**Records provided**.
━━━━━━━━

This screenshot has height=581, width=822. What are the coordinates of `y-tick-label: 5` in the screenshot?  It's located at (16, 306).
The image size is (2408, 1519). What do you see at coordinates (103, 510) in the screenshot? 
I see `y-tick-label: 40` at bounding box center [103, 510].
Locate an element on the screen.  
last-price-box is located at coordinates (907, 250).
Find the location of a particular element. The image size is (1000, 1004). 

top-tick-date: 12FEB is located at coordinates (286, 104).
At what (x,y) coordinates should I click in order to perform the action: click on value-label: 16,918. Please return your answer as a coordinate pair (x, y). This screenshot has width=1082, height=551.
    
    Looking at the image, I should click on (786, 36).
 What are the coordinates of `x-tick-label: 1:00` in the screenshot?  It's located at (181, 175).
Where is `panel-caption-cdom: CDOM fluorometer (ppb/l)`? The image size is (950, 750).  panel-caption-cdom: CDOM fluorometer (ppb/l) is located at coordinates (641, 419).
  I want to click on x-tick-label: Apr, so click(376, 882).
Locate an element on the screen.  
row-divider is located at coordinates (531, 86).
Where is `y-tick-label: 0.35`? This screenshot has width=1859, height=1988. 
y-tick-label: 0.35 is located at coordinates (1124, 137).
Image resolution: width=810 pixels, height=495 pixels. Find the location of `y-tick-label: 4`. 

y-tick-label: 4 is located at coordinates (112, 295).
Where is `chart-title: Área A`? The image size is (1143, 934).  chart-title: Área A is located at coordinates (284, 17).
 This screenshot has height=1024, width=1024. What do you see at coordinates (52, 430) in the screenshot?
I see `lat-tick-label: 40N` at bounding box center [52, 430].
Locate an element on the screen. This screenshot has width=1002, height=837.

━━━━━━━━

**Instruction**. Repeat everything in the data from the line containing "has width=1859, height=1988." down to the line containing "center [52, 430].", including both of those lines, without changing anything.

**Response for this exercise**.
Where is `y-tick-label: 0.35`? This screenshot has width=1859, height=1988. 
y-tick-label: 0.35 is located at coordinates (1124, 137).
Image resolution: width=810 pixels, height=495 pixels. Find the location of `y-tick-label: 4`. 

y-tick-label: 4 is located at coordinates (112, 295).
Where is `chart-title: Área A`? The image size is (1143, 934).  chart-title: Área A is located at coordinates (284, 17).
 This screenshot has height=1024, width=1024. What do you see at coordinates (52, 430) in the screenshot?
I see `lat-tick-label: 40N` at bounding box center [52, 430].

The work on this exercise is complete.